### Exercise instructions
State the number of lines in the material below that contain the word "screenshot", without any other text.
====== Information supplied
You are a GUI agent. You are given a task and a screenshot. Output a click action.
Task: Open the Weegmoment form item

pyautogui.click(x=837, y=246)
============
====== Information supplied
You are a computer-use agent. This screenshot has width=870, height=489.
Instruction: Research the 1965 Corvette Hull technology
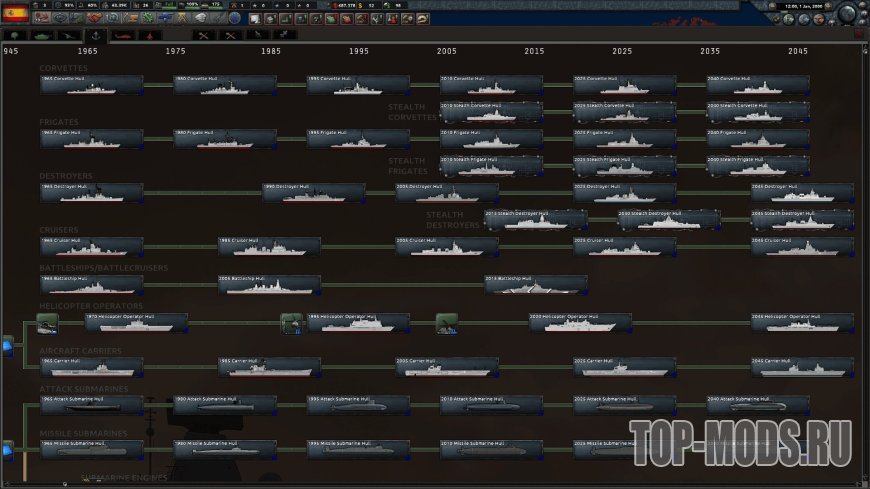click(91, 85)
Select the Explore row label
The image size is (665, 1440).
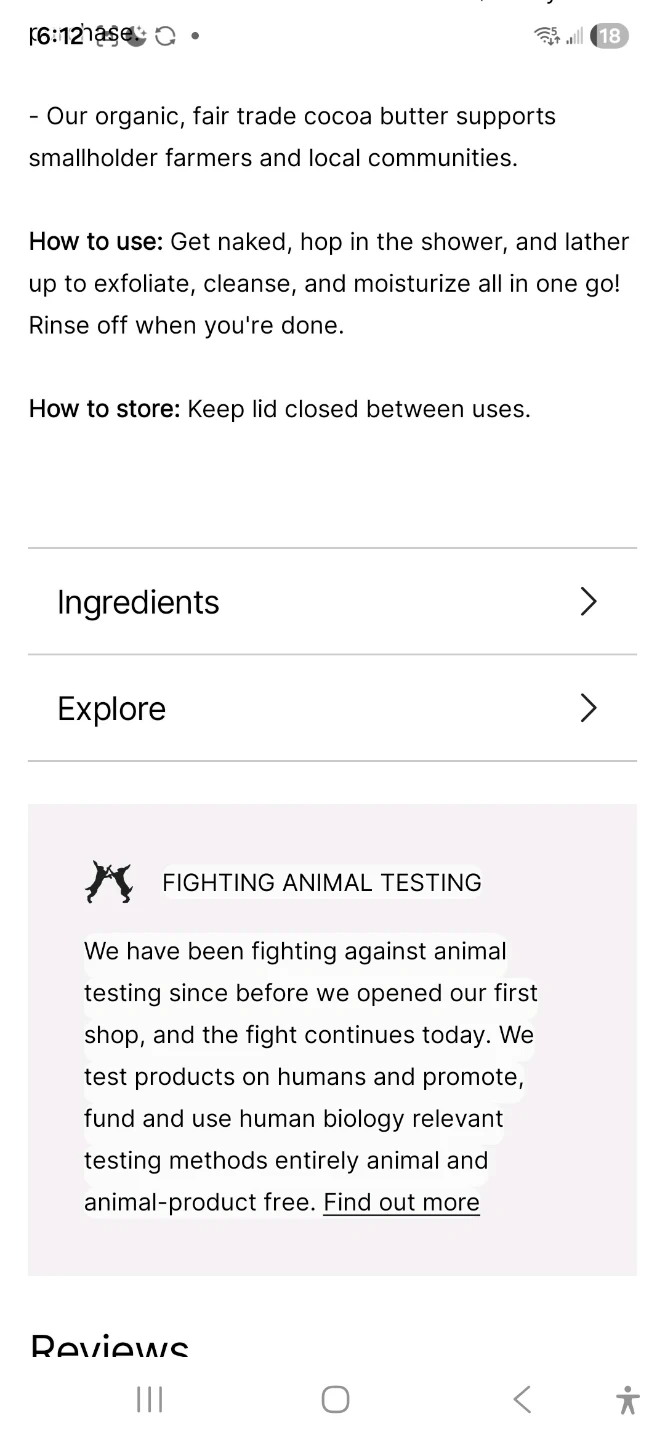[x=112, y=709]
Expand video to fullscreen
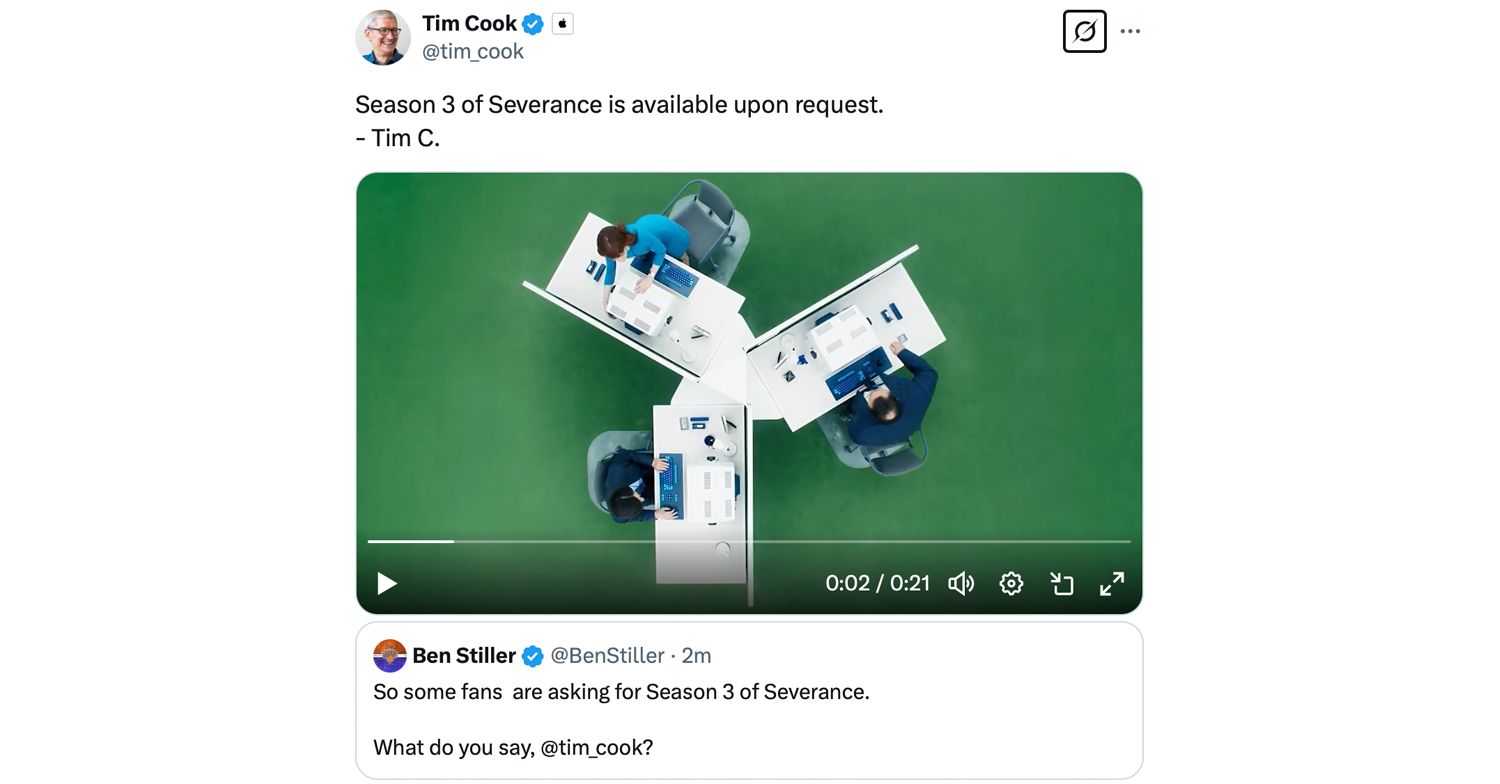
============
### Task solution
2